**Activity**
Could you return each line of the material that has "accomplish" in it?

**Provided data**

_ _ _ _

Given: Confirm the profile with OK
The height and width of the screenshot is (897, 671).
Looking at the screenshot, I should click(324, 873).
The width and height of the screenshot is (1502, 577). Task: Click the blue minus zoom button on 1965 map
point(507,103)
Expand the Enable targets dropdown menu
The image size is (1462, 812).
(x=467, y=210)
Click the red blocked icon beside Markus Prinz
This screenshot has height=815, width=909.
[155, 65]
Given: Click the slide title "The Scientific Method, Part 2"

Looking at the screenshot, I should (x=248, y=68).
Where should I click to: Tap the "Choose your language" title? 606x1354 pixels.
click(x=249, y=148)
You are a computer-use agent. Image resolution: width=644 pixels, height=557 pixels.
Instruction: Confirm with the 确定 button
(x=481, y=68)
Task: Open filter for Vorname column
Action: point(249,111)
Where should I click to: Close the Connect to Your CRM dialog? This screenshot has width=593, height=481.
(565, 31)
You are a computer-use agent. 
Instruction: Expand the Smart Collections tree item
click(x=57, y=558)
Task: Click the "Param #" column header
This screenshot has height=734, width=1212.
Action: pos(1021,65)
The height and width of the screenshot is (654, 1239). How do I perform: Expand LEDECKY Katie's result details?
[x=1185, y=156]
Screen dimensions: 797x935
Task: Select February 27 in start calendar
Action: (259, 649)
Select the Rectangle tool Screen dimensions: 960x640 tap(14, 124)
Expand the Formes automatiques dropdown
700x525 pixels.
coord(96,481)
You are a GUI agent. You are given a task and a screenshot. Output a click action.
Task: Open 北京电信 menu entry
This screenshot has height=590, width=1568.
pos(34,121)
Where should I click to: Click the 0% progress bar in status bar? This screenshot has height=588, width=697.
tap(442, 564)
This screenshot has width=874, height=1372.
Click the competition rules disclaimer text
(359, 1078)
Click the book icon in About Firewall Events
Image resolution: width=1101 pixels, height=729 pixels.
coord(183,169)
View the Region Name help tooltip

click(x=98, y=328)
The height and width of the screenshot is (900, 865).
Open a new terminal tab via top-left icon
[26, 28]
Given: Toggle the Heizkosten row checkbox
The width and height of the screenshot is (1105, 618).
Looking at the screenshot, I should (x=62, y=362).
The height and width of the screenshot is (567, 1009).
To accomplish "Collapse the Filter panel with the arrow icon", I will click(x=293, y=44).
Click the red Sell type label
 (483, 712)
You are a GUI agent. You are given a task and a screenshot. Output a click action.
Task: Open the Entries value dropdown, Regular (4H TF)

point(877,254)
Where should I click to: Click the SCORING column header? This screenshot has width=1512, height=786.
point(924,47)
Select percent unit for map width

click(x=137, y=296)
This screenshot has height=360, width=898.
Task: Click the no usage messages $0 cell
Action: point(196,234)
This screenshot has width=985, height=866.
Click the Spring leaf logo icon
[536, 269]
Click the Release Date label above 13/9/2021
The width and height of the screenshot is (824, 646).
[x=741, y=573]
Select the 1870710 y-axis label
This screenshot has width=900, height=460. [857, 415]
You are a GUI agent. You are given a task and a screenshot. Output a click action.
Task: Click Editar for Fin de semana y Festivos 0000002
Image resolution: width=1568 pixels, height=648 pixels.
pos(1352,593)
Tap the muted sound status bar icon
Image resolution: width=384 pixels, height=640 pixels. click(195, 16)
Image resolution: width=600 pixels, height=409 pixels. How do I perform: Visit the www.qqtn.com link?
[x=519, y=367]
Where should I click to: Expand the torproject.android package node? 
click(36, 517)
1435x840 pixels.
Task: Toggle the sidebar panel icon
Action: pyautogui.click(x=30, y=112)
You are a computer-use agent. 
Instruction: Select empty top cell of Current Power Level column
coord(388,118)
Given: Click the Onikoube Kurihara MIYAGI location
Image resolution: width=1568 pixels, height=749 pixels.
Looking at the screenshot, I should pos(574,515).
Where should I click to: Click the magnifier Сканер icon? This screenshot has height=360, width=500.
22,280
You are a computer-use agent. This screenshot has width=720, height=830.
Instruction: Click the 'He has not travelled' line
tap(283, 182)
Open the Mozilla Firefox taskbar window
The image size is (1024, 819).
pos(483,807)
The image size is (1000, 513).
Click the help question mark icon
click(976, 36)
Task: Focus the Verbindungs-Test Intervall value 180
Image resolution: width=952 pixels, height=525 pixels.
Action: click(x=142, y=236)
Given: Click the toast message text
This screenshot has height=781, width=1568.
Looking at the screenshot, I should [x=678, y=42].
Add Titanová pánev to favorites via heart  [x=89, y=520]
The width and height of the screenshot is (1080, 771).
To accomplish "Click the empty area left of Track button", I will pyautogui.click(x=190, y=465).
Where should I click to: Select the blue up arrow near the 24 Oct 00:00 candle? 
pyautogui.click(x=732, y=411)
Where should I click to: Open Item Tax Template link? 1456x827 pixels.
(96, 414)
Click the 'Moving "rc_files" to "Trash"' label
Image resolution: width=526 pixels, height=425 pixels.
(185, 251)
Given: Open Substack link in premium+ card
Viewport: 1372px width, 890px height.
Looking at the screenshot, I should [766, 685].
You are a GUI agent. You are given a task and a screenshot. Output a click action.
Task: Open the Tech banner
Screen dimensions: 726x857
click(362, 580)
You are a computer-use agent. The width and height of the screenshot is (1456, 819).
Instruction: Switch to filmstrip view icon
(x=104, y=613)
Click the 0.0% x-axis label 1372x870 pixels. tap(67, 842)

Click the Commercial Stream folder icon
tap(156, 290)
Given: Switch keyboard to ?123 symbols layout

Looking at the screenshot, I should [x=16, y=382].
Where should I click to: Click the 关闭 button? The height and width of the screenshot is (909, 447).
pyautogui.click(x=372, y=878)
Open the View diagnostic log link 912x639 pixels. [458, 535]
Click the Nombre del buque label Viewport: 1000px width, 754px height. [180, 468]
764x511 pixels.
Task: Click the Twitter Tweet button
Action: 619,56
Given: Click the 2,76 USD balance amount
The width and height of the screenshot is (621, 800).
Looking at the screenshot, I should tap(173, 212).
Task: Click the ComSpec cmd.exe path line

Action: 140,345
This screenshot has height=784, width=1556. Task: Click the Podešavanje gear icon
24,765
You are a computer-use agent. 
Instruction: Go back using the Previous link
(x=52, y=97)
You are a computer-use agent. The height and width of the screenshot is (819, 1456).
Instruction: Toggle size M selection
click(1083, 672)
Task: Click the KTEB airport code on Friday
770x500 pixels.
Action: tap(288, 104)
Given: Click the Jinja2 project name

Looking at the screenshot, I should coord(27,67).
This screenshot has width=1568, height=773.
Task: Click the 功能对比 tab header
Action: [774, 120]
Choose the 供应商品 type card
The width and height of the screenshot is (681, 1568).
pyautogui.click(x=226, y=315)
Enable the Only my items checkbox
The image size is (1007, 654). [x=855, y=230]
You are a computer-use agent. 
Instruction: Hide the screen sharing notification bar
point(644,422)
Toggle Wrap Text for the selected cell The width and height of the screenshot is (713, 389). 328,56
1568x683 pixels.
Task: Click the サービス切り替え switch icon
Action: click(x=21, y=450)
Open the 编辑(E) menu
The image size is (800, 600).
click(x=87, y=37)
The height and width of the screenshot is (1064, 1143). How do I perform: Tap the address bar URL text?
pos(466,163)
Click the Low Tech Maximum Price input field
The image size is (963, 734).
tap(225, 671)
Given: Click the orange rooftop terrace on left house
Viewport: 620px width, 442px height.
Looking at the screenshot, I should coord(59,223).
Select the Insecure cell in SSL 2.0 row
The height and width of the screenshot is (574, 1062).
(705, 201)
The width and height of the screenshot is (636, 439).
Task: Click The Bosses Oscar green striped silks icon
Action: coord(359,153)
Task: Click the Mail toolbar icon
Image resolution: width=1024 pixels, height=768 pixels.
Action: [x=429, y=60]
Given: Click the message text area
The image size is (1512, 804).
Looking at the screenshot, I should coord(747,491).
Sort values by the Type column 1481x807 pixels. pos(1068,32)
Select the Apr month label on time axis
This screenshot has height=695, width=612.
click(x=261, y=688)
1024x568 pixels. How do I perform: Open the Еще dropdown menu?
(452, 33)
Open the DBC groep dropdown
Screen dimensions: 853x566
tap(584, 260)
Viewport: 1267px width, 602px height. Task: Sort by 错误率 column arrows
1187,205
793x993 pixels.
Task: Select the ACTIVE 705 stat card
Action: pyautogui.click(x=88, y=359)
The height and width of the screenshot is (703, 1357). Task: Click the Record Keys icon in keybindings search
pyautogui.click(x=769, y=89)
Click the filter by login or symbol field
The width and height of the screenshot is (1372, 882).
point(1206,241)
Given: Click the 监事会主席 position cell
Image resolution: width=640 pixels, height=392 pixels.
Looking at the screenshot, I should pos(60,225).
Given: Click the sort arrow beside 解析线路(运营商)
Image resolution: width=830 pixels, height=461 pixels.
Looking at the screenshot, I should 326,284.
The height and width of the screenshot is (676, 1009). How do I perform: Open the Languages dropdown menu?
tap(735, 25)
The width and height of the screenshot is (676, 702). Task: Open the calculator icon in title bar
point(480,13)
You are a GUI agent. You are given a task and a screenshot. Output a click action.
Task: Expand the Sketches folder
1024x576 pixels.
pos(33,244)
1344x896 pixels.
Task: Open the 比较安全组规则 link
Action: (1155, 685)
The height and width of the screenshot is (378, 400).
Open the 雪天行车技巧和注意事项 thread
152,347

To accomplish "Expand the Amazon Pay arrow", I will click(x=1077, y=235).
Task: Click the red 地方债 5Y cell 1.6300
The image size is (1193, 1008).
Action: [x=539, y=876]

_ _ _ _

**Answer to this problem**
To accomplish "Collapse the Filter panel with the arrow icon", I will click(x=293, y=44).
To accomplish "Click the empty area left of Track button", I will pyautogui.click(x=190, y=465).
To accomplish "Expand the Amazon Pay arrow", I will click(x=1077, y=235).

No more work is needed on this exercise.